• [Goal of the exercise] Your job here is to restate every record exactly, pictures excluded.

[Collected data]
□ □ □
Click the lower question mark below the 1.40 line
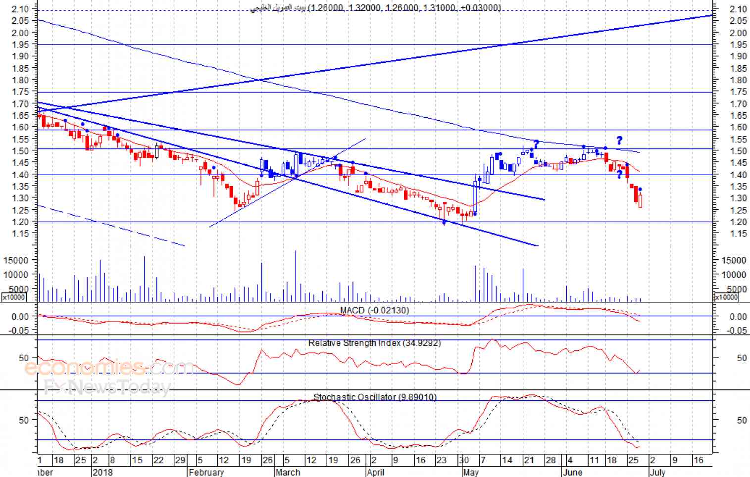 click(619, 175)
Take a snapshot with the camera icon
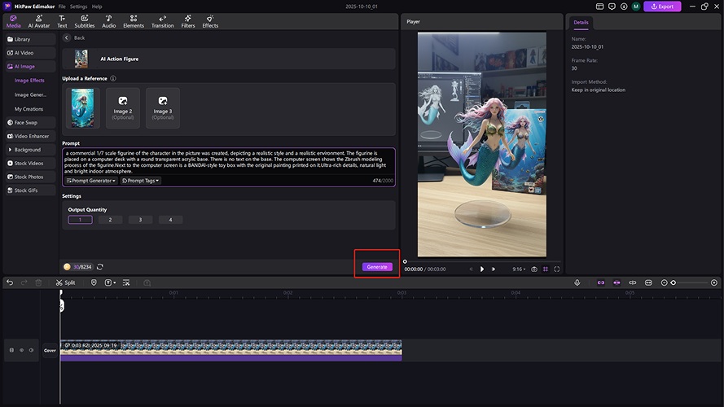Screen dimensions: 724x407 pyautogui.click(x=534, y=269)
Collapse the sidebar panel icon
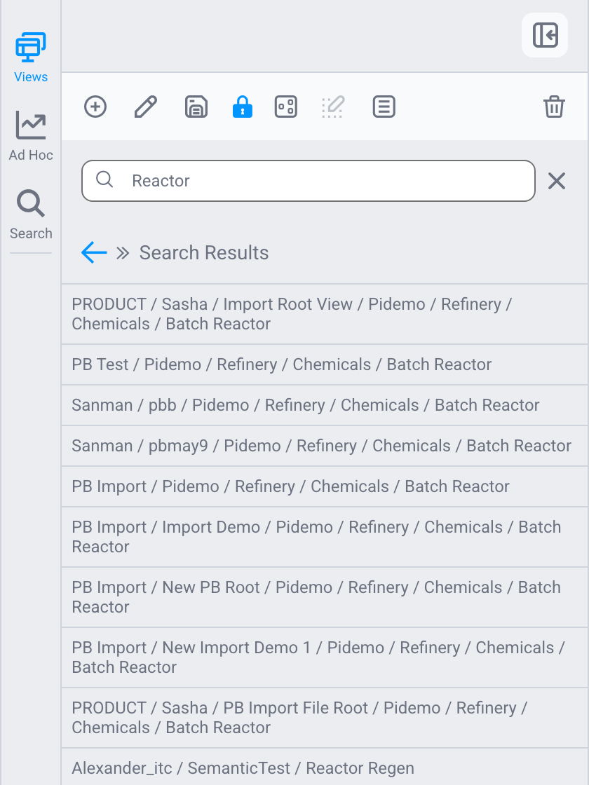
□ □ □
• [Solution for this task]
Click the lower question mark below the 1.40 line
 click(619, 175)
Take a snapshot with the camera icon
Screen dimensions: 724x407 pyautogui.click(x=534, y=269)
Collapse the sidebar panel icon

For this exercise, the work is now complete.